Пародийные жанры «ложного панегирика» и «восточной повести»
Пародийные жанры «ложного панегирика» и «восточной повести»
После преждевременного прекращения «Почты духов» Крылов два года не занимался журнальной деятельностью. В 1792 г., вместе со своими друзьями, литератором А. И. Клушиным, актером И. А. Дмитревским, драматургом и актером П. А. Плавильщиковым, Крылов начал издавать сатирический журнал «Зритель». Именно на страницах «Зрителя» были опубликованы знаменитые «ложные панегирики» Крылова – «Речь, говоренная повесою в собрании дураков», «Похвальная речь науке убивать время», «Похвальная речь в память моему дедушке», а также восточная повесть «Каиб».

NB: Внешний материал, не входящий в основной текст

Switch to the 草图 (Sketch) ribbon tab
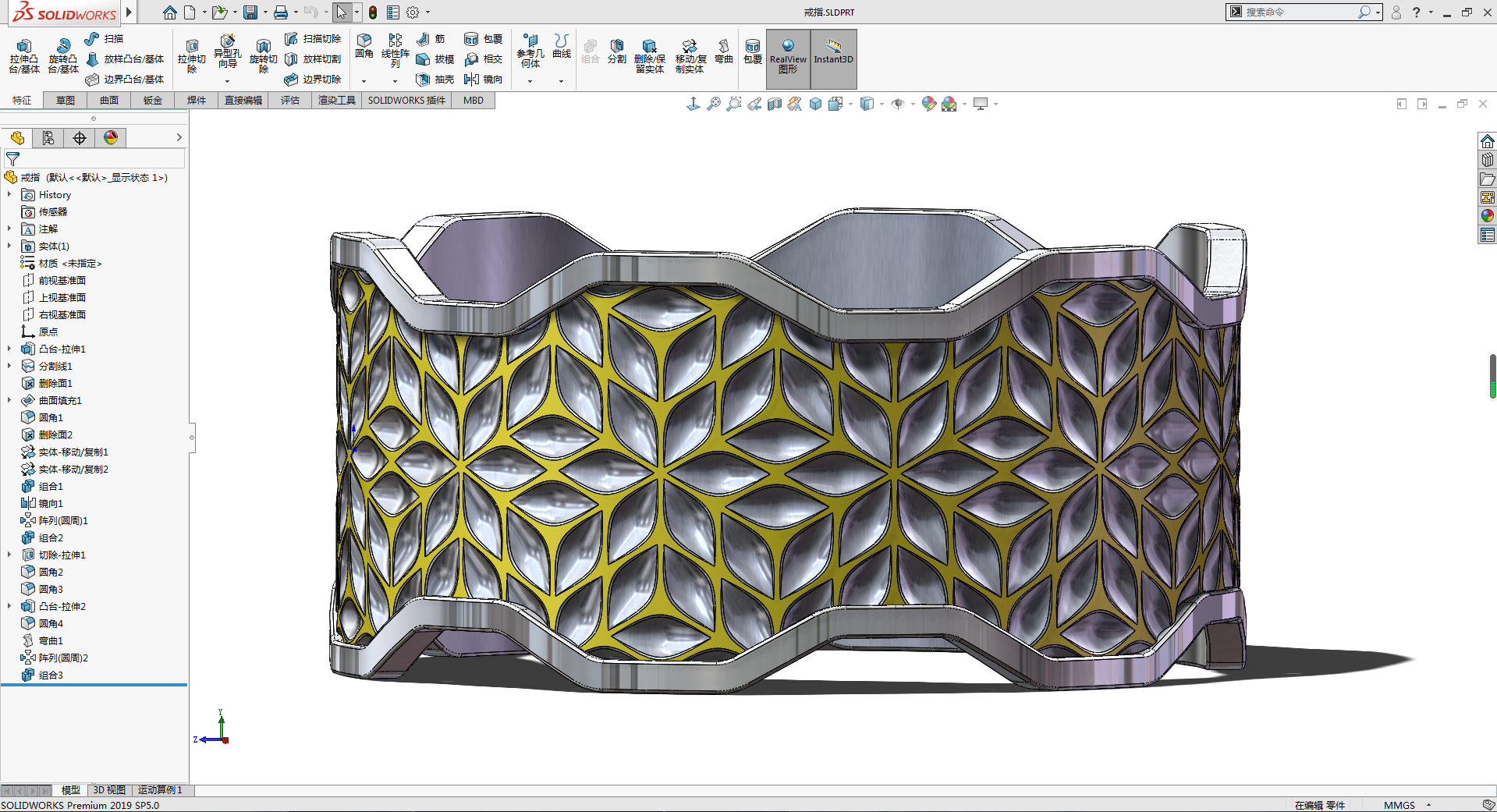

Жанр ложного панегирика в сатире Крылова имеет глубоко символическое историко-литературное значение. Искусство панегирического красноречия, реализованное в жанре проповеди – Слова Феофана Прокоповича, лежало у истоков новой русской литературы XVIII в., и эта традиция не прерывалась на протяжении всего века: к ней приложили руку и Ломоносов с его «Словом похвальным Петру Великому», и Фонвизин со «Словом на выздоровление ‹…› великого князя Павла Петровича». В конце века жанр панегирического ораторского слова обретает в творчестве Крылова пародийные функции: каноническую жанровую форму ораторской речи Крылов использует для создания бытового сатирического мирообраза с отрицательной установкой.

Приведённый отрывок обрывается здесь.